There have been the expected songs of praise from columnists directed at David and Victoria's splendid down-to-earthness in making sure their progeny learned a few of life's harsher lessons in a real workplace environment before he gets old enough to spend their hard-earned squillions on models, shiny motor cars and fizzy champagne. Although, given the near-Amish work ethic displayed by his mum and dad over the past 20 years or so, it's unlikely that their sharp-dressing offspring will be anything other than dilligent, ambitious and beyond-his-years savvy in business. Let's face it: he was never going to fail, was he? And if he did, we probably wouldn't know about it. One shot of him crawling out of Mahiki in a drooling daze, with a gamine society miss on his arm, would have his father lacing up his boots for one last Beckham special, only this time the boot would go flying up his boy's behind.
My own early attempts at gainful employment have been documented in these pages over the past couple of years, so I shan't dwell on them too deeply, but I can speak with some authority about working for £2.68 an hour, or whatever Brooklyn will be earning. The honest truth of it is that I have probably never been happier than I was in my first Saturday job, stacking shelves in a Glasgow supermarket.

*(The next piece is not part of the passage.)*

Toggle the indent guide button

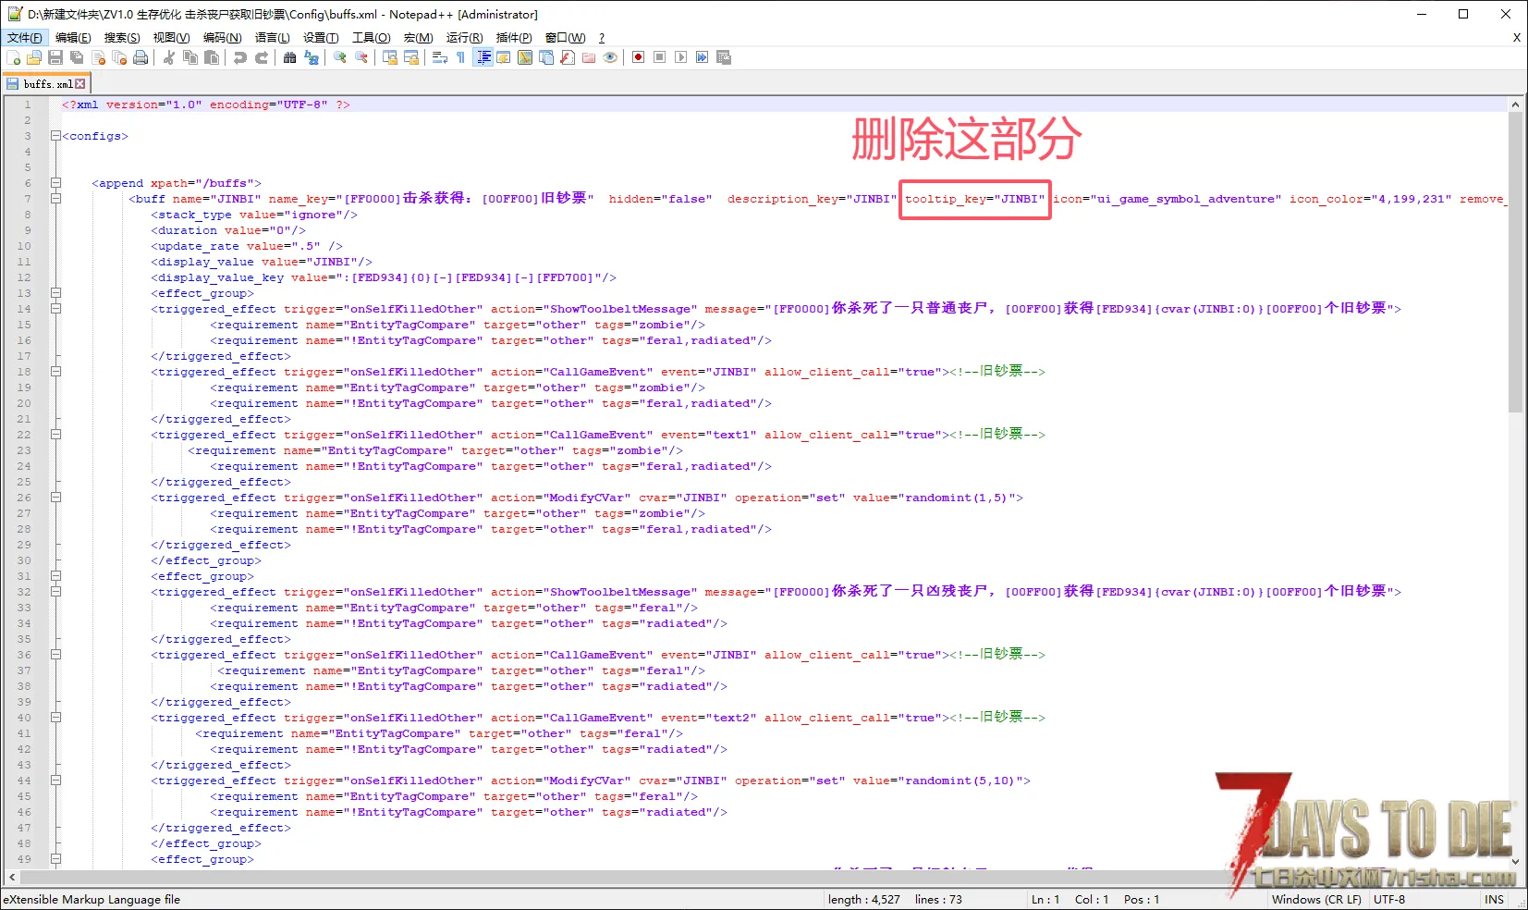point(483,57)
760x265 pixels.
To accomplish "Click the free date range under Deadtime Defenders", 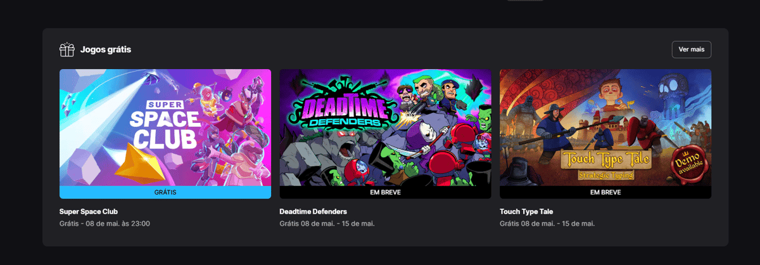I will 327,224.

I used to do a couple of nights during the week and then a whole Saturday, for which I took home about £40.
As a 17-year-old chap, this was clearly a fortune, but you wouldn't know it, given the haste with which I would spend it on pints of Strongbow. But then, I didn't have David Beckham keeping me on the straight and narrow. Brooklyn should think himself lucky. Or not, depending on how tasty those small latte groupies are…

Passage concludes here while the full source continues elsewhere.